**Task to carry out**: Rewrite the stretch of records from the line containing "Task: Click the JPY negative performance bar" through the end of the records, changing "negative" to "positive" and keeping everything else the same. Leave the pictures out of your answer.

**Listed entries**:
++++

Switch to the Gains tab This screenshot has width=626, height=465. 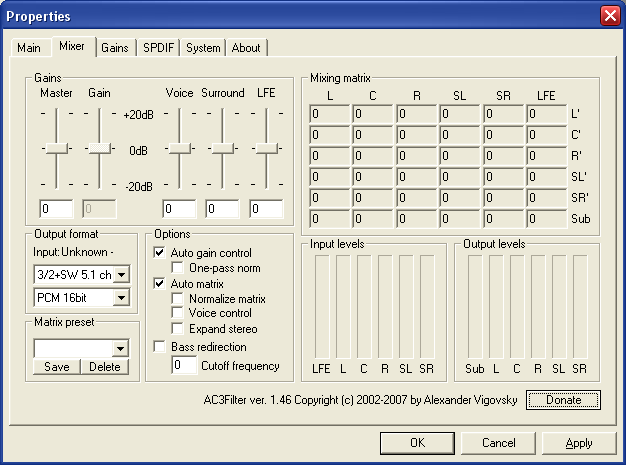115,48
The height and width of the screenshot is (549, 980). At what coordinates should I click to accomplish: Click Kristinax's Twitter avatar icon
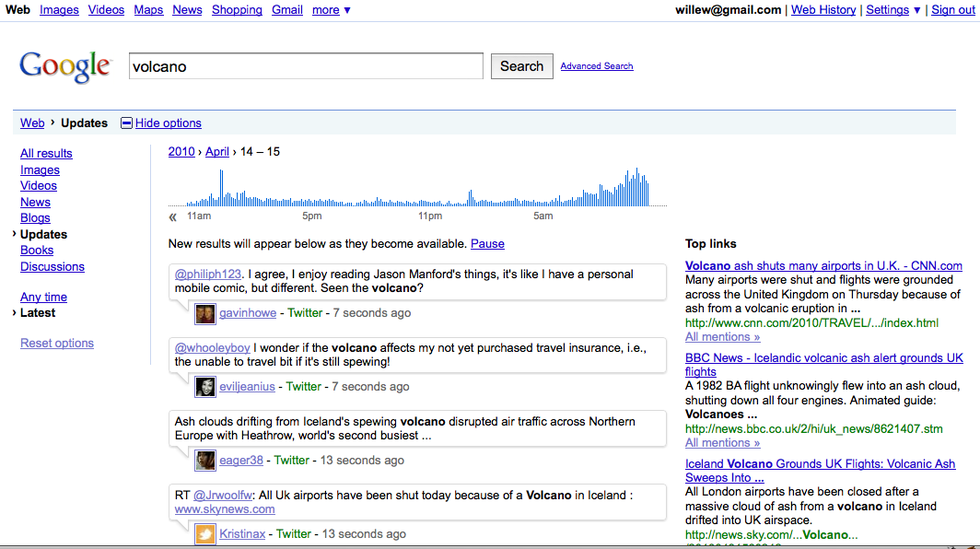(x=205, y=535)
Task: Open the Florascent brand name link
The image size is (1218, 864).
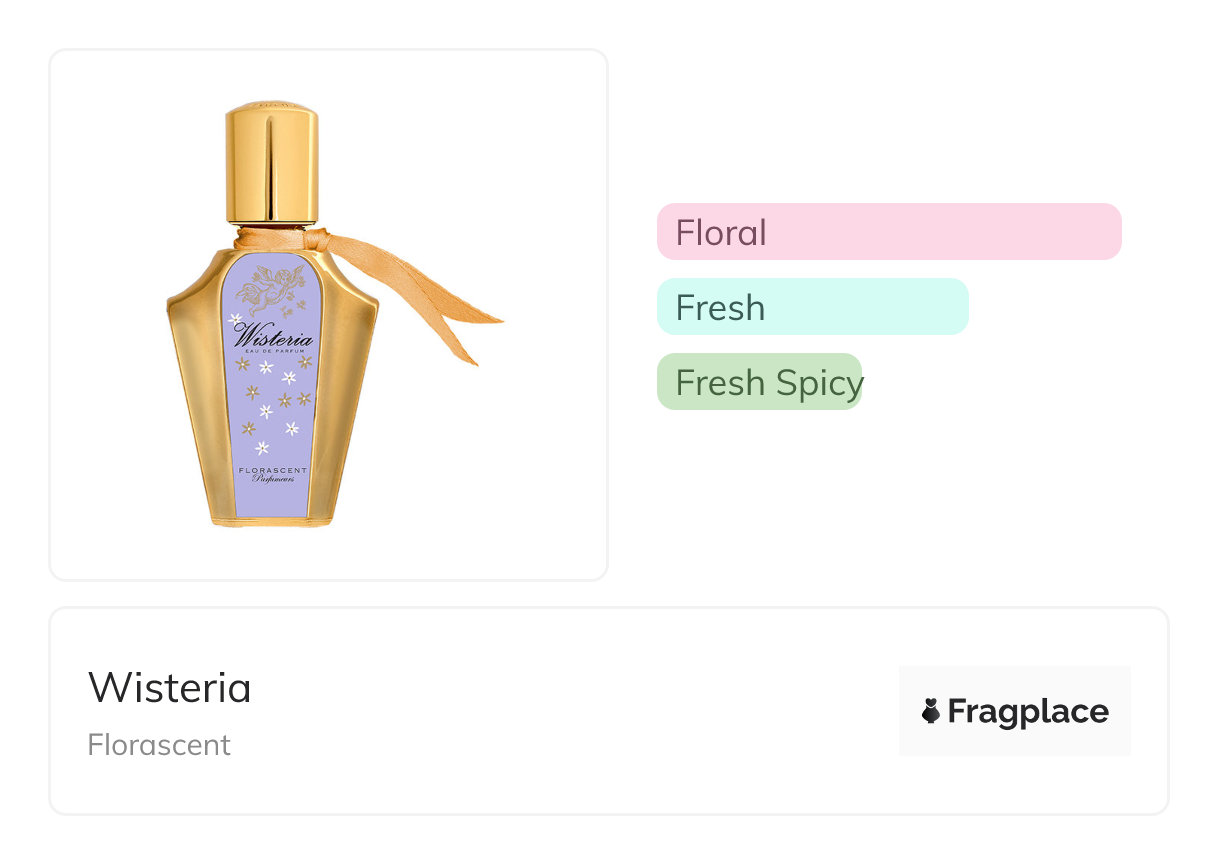Action: (159, 745)
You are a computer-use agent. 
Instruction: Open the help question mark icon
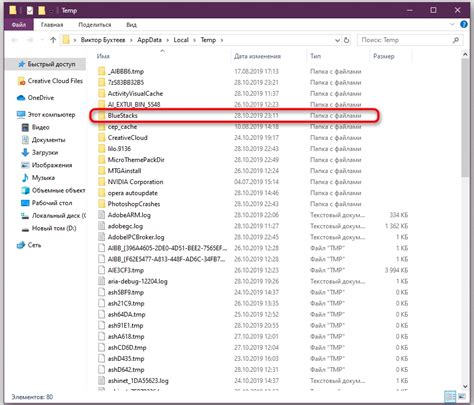[464, 24]
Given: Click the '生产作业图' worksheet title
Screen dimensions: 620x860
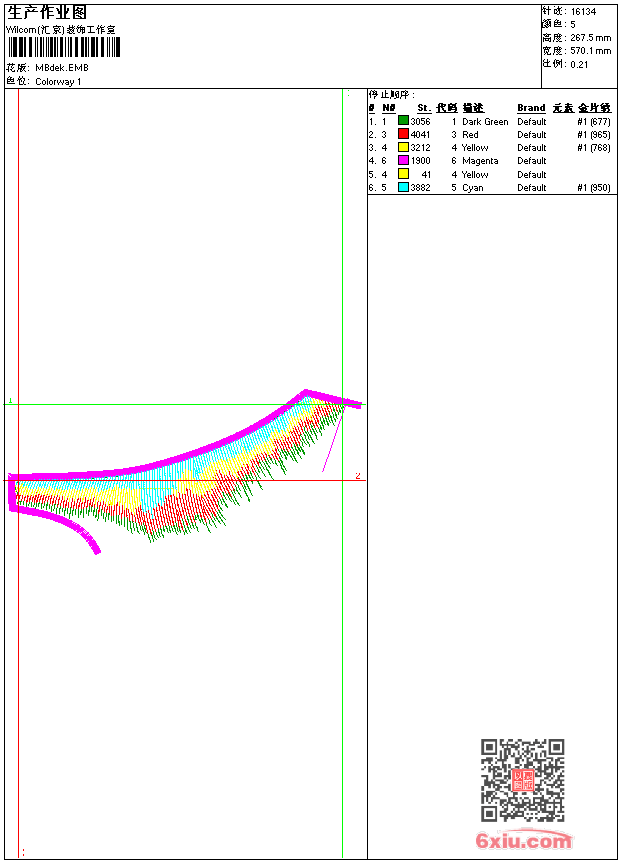Looking at the screenshot, I should click(47, 13).
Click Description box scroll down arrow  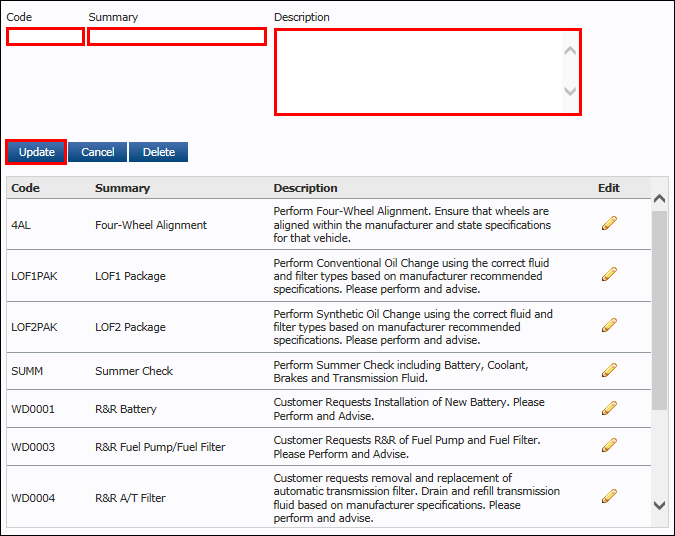570,91
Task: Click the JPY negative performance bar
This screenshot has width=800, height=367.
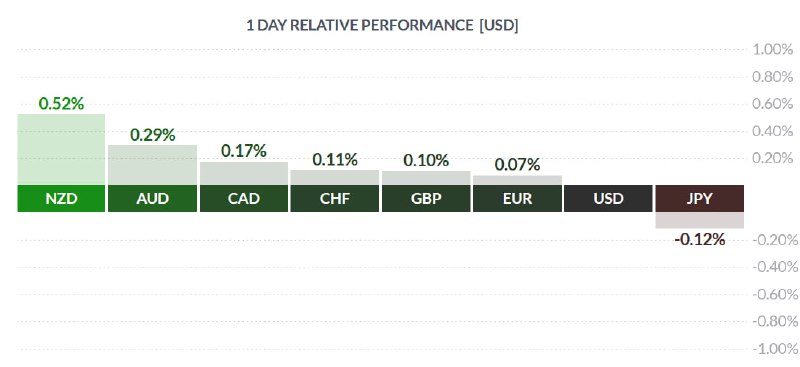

++++

**Written answer**:
Task: Click the JPY positive performance bar
This screenshot has width=800, height=367.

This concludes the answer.